FlagThis

Researchers have identified critical BIOS/UEFI vulnerabilities in the Illumina iSeq 100 DNA gene sequencer. The device uses an outdated BIOS implementation with CSM mode enabled, lacking Secure Boot and standard firmware write protections. This allows attackers with system access to overwrite the firmware, potentially bricking the device or installing a persistent firmware implant. The vulnerabilities highlight significant supply chain security risks due to the re-use of commodity hardware and outdated firmware. This issue also underscores the need for stringent configuration management and integrity checking for devices handling genomic data. This shows that even devices in a non-traditional tech sector are vulnerable to attack.

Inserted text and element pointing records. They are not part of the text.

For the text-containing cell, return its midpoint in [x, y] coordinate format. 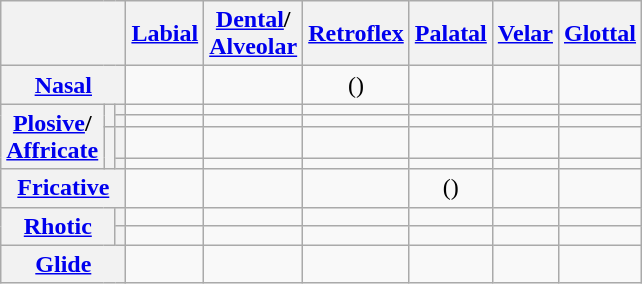
Glide [64, 264]
Retroflex [356, 34]
Nasal [64, 85]
Dental/Alveolar [254, 34]
Rhotic [58, 226]
Glottal [600, 34]
Palatal [450, 34]
Fricative [64, 188]
Velar [525, 34]
Plosive/Affricate [52, 136]
Labial [165, 34]
From the cell containing the given text, extract its center point as (x, y) coordinate. 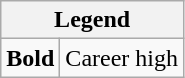
Legend (92, 20)
Bold (30, 58)
Career high (122, 58)
Determine the [x, y] coordinate at the center of the cell enclosing the given text.  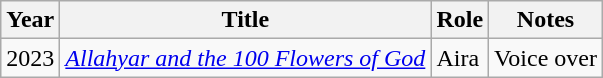
Year [30, 20]
Notes [546, 20]
Allahyar and the 100 Flowers of God [246, 58]
Voice over [546, 58]
2023 [30, 58]
Title [246, 20]
Aira [460, 58]
Role [460, 20]
Extract the (x, y) coordinate from the center of the cell holding the provided text.  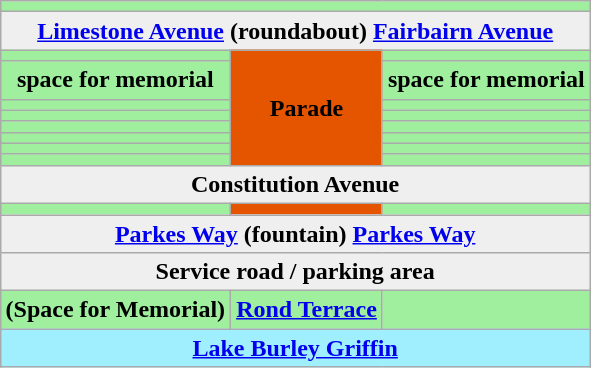
Lake Burley Griffin (295, 348)
Service road / parking area (295, 272)
Parkes Way (fountain) Parkes Way (295, 233)
Constitution Avenue (295, 184)
Rond Terrace (307, 310)
Parade (307, 108)
Limestone Avenue (roundabout) Fairbairn Avenue (295, 31)
(Space for Memorial) (116, 310)
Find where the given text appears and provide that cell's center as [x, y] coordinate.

A new feature called digital attestations has been released on PyPI, the Python Package Index, to bolster supply chain security for Python packages. These attestations essentially function as digital signatures, cryptographically linking packages published on PyPI to the specific source code used for their creation, thus offering stronger assurance that packages downloaded from PyPI haven’t been tampered with or injected with malicious code. This feature utilizes a mechanism that proves a trustworthy build system was used to generate and publish the package, starting with its source code on GitHub. This development significantly enhances the reliability and trust in Python package distribution by providing concrete evidence of package origin and authenticity, mitigating risks associated with malware injection or tampering within the Python ecosystem. While this feature is already available to those using the PyPI Trusted Publishers mechanism in GitHub Actions, a new API has been introduced for consumers and installers to verify published attestations, allowing for broader adoption and increased confidence in package provenance across the Python community.